Instructions to follow:
In the records below, pick out all lines containing the word "agent".

Top of Information shown

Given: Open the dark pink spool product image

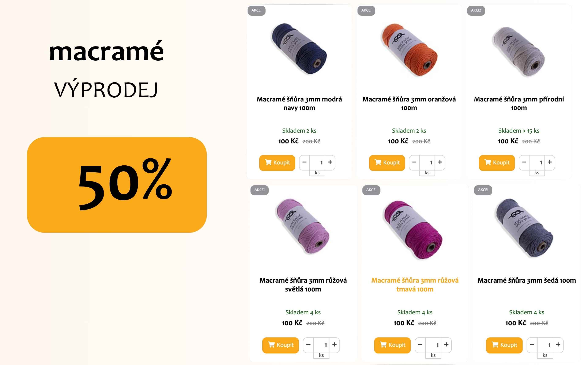Looking at the screenshot, I should pos(413,230).
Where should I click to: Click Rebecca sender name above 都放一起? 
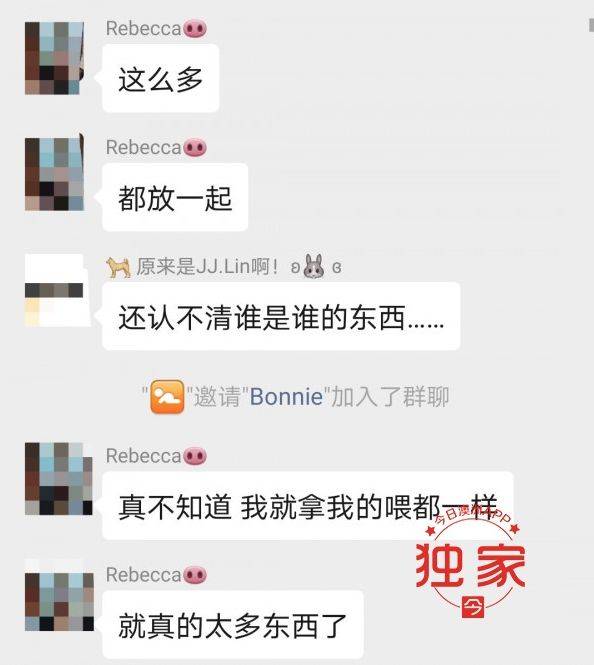pyautogui.click(x=144, y=148)
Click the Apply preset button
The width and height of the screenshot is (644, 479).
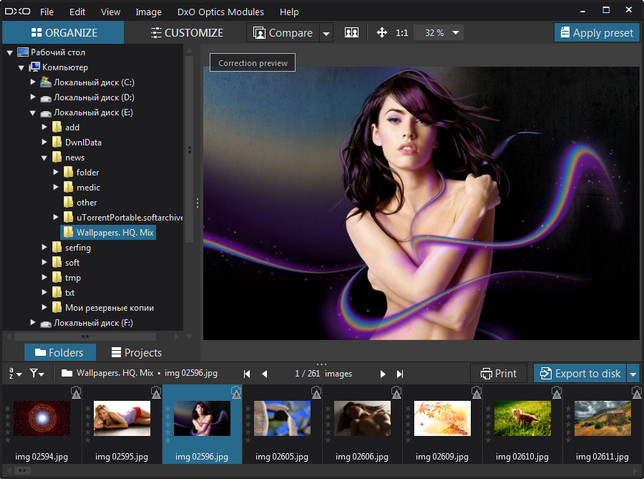point(596,33)
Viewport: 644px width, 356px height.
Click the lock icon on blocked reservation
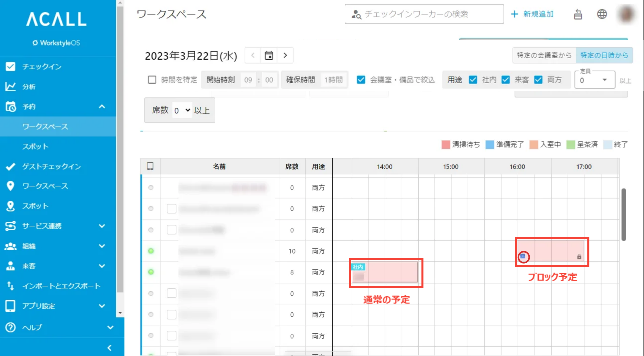(579, 257)
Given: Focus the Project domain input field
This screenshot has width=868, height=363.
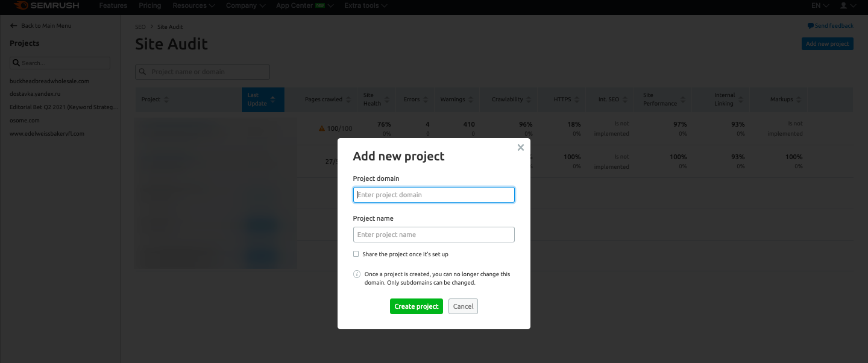Looking at the screenshot, I should tap(434, 195).
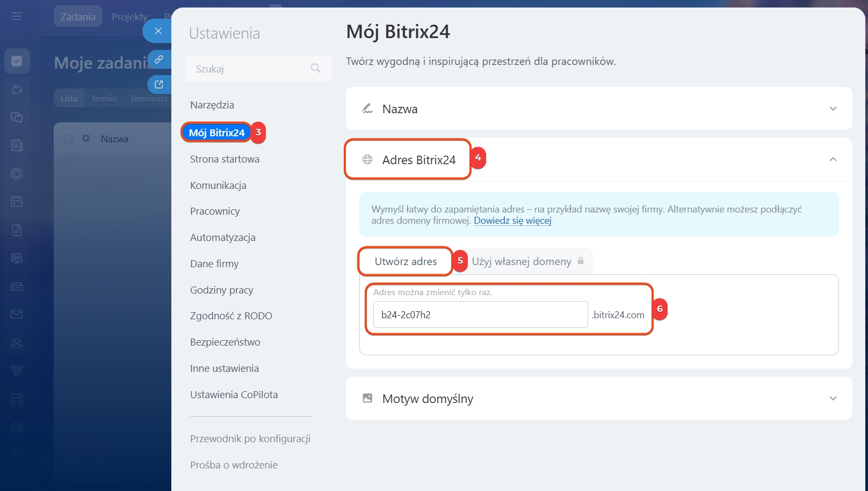Click the Szukaj search field

(x=250, y=69)
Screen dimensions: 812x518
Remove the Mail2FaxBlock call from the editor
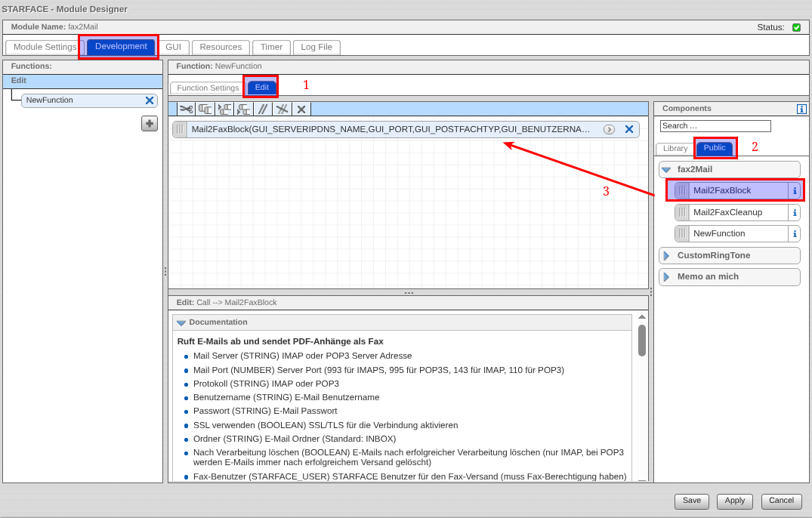click(x=628, y=129)
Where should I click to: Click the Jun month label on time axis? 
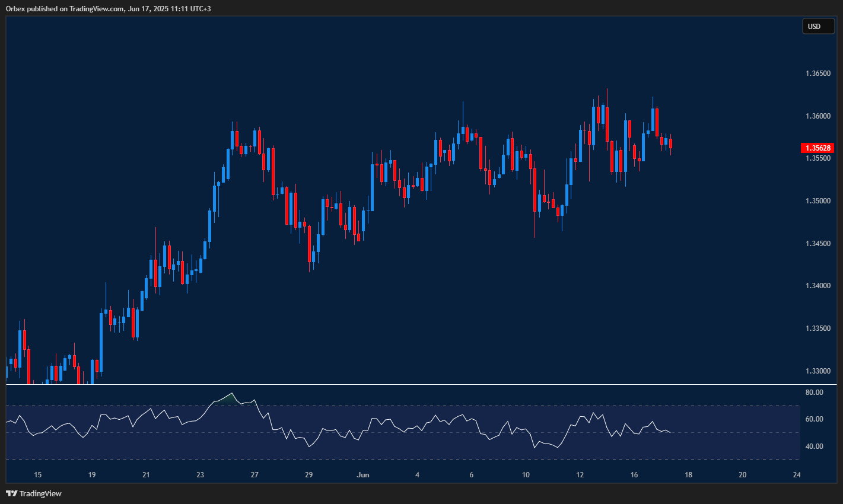pos(363,475)
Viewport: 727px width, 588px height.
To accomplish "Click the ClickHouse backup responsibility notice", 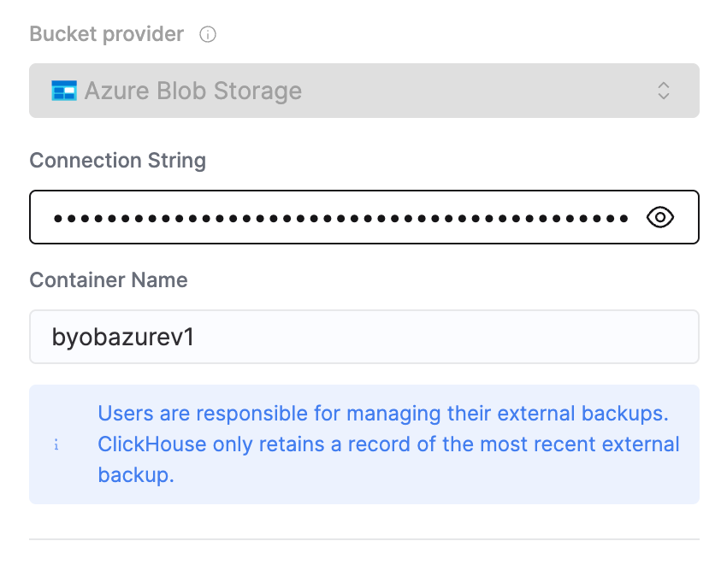I will pos(388,444).
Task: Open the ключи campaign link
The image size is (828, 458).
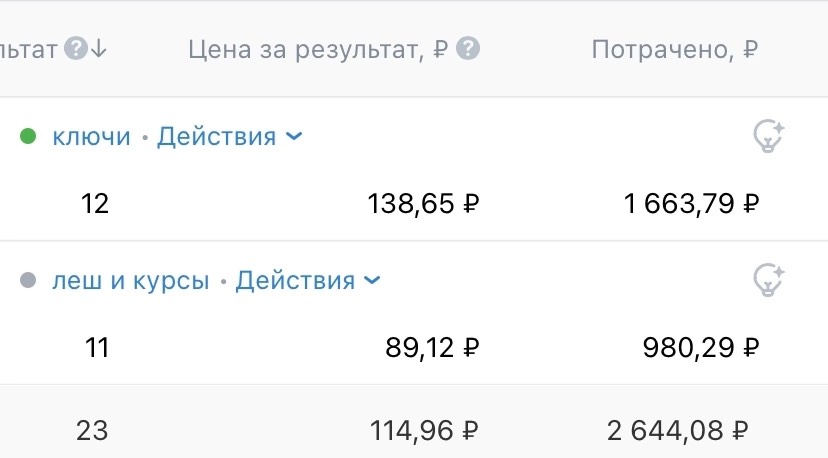Action: 91,137
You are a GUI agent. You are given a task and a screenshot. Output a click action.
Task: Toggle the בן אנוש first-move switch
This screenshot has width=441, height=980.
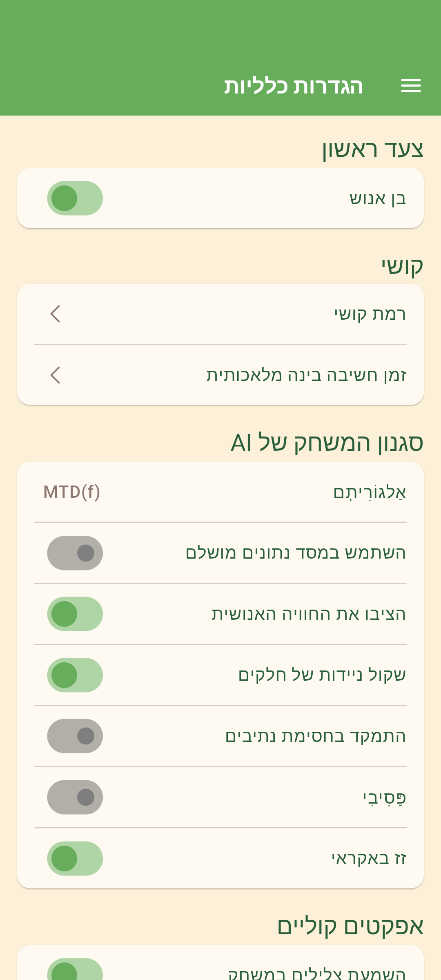(x=75, y=198)
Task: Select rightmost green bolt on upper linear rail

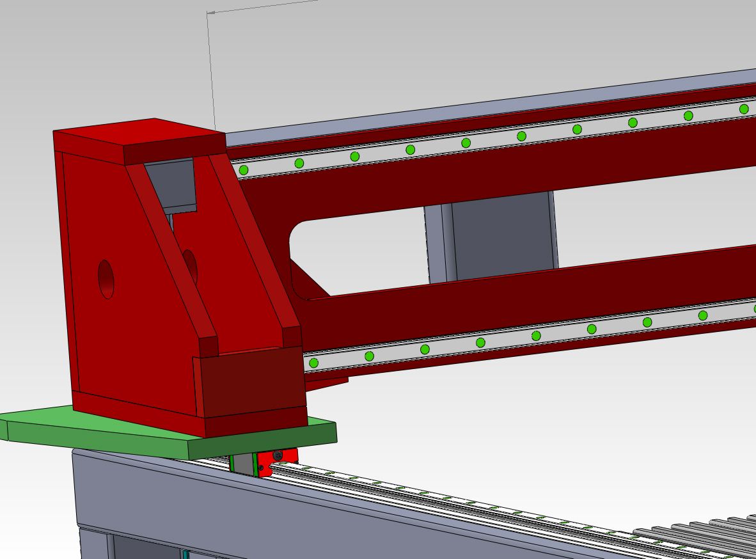Action: (744, 109)
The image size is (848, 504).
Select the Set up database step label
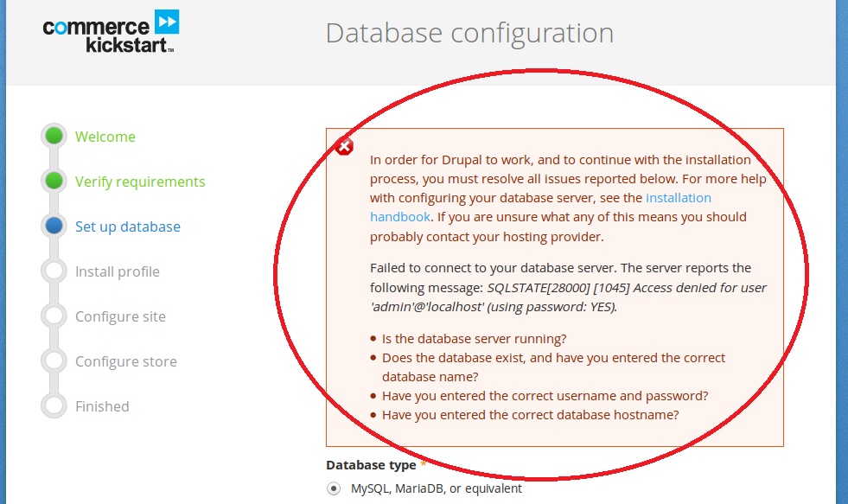[x=128, y=226]
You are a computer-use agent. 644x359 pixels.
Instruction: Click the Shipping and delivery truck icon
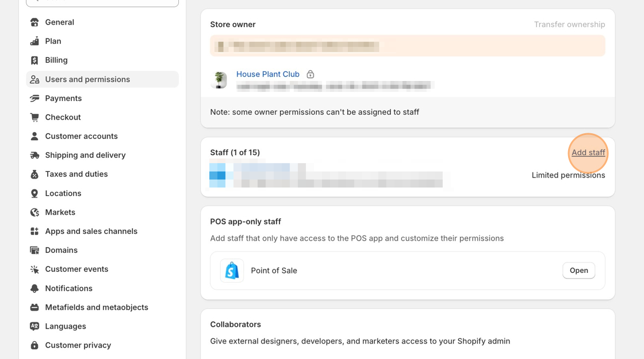click(35, 155)
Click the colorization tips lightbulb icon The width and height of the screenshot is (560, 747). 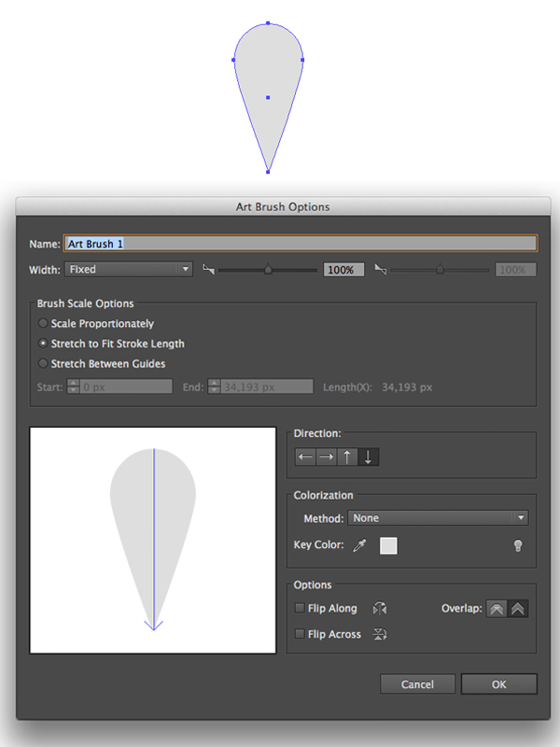(518, 546)
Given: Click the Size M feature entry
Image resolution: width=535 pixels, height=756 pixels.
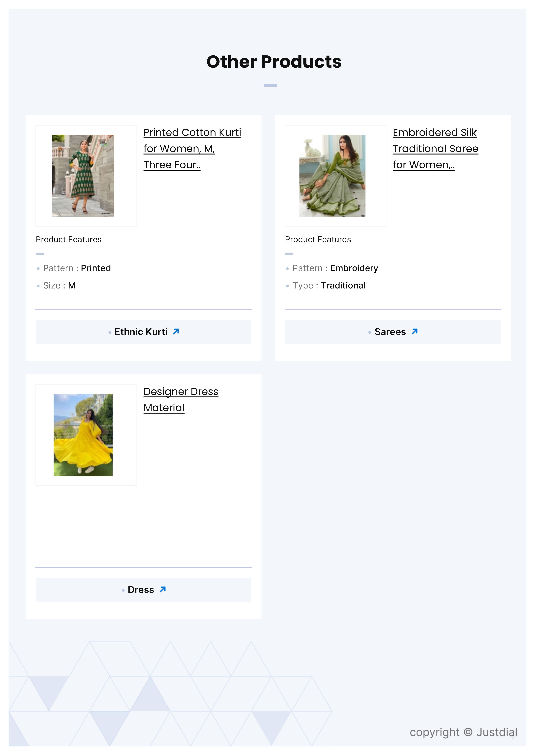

Bottom of Information shown

Result of this task:
You are a GUI agent. You are given a task and a screenshot. Output a click action.
You are a computer-use agent. 644x359 pixels.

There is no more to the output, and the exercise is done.